El segundo periodo de presencia judía masiva en Buchenwald sigue la dirección contraria, en 1945, ante el avance incontenible del ejército rojo. Persuadidos ya de que habían perdido la guerra, los S.S. llevan a los judíos del Este a Buchenwald, desde Polonia, un largo viaje en pleno invierno; hasta ahí llegaron miles de niños y adolescentes provenientes de Auschwitz. Semprún recuerda: “Entre aquellos adolescentes judíos se encontraban Elie Wiesel, futuro Premio Nobel de la Paz; se encontraba también Imre Kertész, futuro Nobel de Literatura”.
Pero sigue pendiente el asunto de las bazucas. Como ya se ha dicho, había comunistas en Buchenwald, por su pasado y tradición los más organizados. Entre ellos ya estaba Semprún. Había también militantes antifascistas en general. Para la llegada de sus dos liberadores, ya estaban armados. Son Fleck y Tenenbaum, en el informe preliminar, los que aluden a los hombres armados y perfectamente ordenados: “Al desembocar en la carretera principal, vimos a miles de hombres, harapientos y de aspecto famélico, en marcha hacia el Este en formación disciplinada. Estos hombres iban armados y tenían jefes que los encuadraban. Algunos destacamentos portaban fusiles alemanes. Otros llevaban al hombro Panzerfaust […]”. Por esta palabra en el informe, Semprún se da cuenta de que son de filiación germánica más o menos reciente. “Se reían y hacían gestos de furiosa alegría mientras caminaban […]; eran deportados de Buchenwald, en marcha hacia el combate, mientras nuestros tanques los rebasaban a 50 kilómetros por hora”.5 El ejército del General Patton (un verdadero patán en varios aspectos, como consigna la historia) los rebasaba con creces, y estos hombres astrosos nunca combatirían en las batallas finales, pero lo que conmueve profundamente es la voluntad de lucha, la inquebrantable adhesión, armas en mano, a sus principios. ¿Cómo se hicieron estos hombres con las armas?
Es de suponerse que, en su prisa por huir, a los alemanes que cuidaban el lager las armas les estorbaban, así que estos hombres espléndidos los aligeraron de ellas, para ir hacia el Este a combatir a otros como sus guardianes.
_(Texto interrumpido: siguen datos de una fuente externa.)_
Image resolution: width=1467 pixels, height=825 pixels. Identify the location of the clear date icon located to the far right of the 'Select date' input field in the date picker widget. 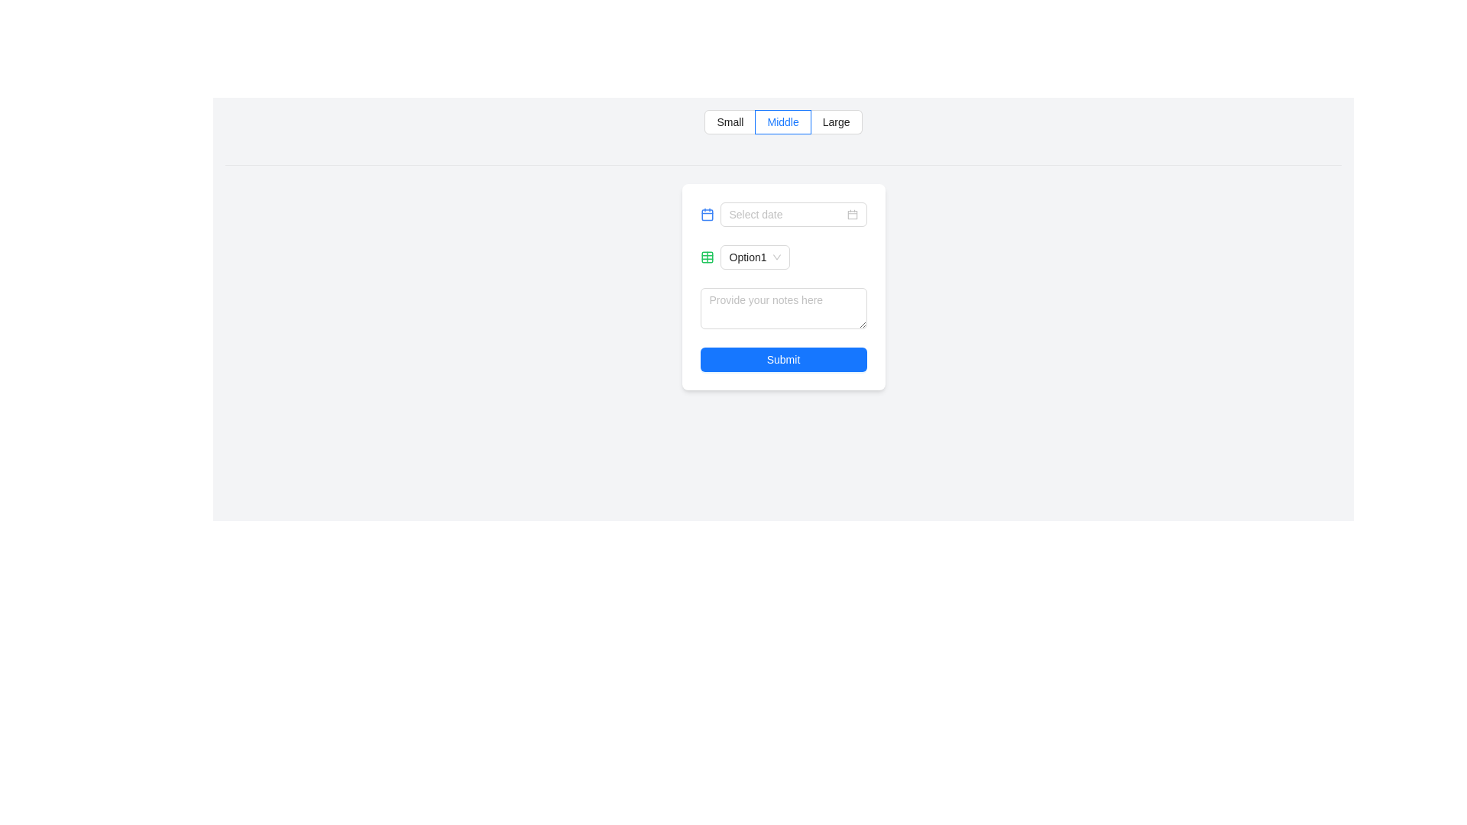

Yo me permito creer que si no llegaron, de algún modo allí estaban, se habían ganado ese derecho resistiendo en el lager. La intervención que comento termina en una reflexión anticlimática perfectamente justificada. Semprún habla de sí mismo:
El deportado 44 mil 904, con en el pecho el triángulo rojo estampado en negro con la letra “S”, de Spainer, español, ése era yo, entre los jubilosos portadores de bazooka o panzerfaust.
Hoy, tantos años después, en este dramático espacio del Appeliplatz de Buchenwald, en la frontera última de una vida de certidumbres destruidas, de ilusiones mantenidas contra viento y marea, permítanme un recuerdo sereno y fraternal hacia aquel joven portador de bazooka de 22 años.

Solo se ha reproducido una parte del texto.